FirstEnergy President Donald R. Schneider said the “wildcard” will be the volume of offers from new generation in the interconnection queue.
PSEG CEO Ralph Izzo, however, said it is the actions of DR providers that may have more impact. “Really, a large part of the auction turns on what you expect for DR,” he said. The volume of cleared DR dropped 16% last year over 2012.
PPL CEO William Spence said there are too many variables to make a prediction on prices.
“There are a lot of moving parts, a lot of modifications have been made. There is a lot of kind of noise out there around the residual auctions and so forth,” he said. “So I think for this year at least, we are not going to put out an expectation around where we expect RPM prices to settle out, because there is a lot more uncertainty, in our view, coming into this auction than we have seen in past auctions.”
Spence said neither the auction results nor the spike in energy prices over the winter would influence the company’s long-term strategy. The company is reportedly considering selling its generation assets.
“We continue to have, as our No. 1 priority, the aggressive cost control and optimizing the dispatch of our plants,” he said. “At the same time, we do continue to consider other options that could enhance value. There is no particular data point or viewpoint of forward prices that we are waiting for or that would substantially impact our thought process around strategic options for that business.”
IPP Views
Among independent power producers, Calpine was downbeat while NRG was more positive.
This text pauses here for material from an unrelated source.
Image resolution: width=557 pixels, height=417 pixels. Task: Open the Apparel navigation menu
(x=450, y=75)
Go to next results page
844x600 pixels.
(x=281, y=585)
Calpine President and Chief Operating Officer John B. Hill said the company has a “flattish to the modestly down view” of this year’s auction prices. “PJM has pushed forward some very strong rules … but we don’t have super high expectations for the auction this year,” he said.
NRG Energy’s Chief Operating Officer Mauricio Gutierrez was a bit more optimistic. “The combined effect of higher requirements and limits on demand response, the limits on capacity imports and the significant levels of un-cleared coal megawatts are positive signs in PJM,” he said.
Load Forecasts
PJM’s load forecast, released in February, predicts the RTO’s summer peak growing almost 7,000 MW to 164,195 in 2017, a 4.4% increase.
PJM predicted growth of 80 to 120 MW in APS from hydraulic fracturing and a 288- to 896-MW boost in the Dominion zone from new data centers. An undisclosed project under construction is forecast to add 50 to 195 MW to BGE’s summer peak beginning in 2017. Peak demand in the AEP zone was reduced by 370 MW, reflecting the loss of an aluminum smelter.
CETO/CETL ratios
PJM’s planning parameters report noted that planners had added three Locational Deliverability Areas (LDAs) — ComEd, BGE and PPL — to the nine modeled in last year’s auction.
Prior to each BRA, the Capacity Emergency Transfer Objective (CETO) and Capacity Emergency Transfer Limit (CETL) are calculated for each of 27 potential LDAs to determine whether separate demand curves should be modeled for them to ensure reliability.
The MAAC, EMAAC and SWMAAC LDAs are always modeled separately.
LDAs are also modeled separately if the CETL is less than 1.15 times its CETO or the LDA had a locational price adder in any of the three prior base auctions.
PJM can also model LDAs separately if it believes it necessary for reliability.
PJM said it would model the ComEd, BGE and PPL LDAs separately for the first time because of concern over generation retirements. The RTO said it wanted to “proactively identify locational supply concerns before they actually occur.”
PJM said most CETL values are about equal to or slightly higher than last year’s auction. The exception is the Pepco LDA which dropped to 5,208 MW, a reduction of 22% from last year, due to generator retirements.
The PS, DPL and SWMAAC zones showed the lowest CETO/CETL ratios, all below 1.4.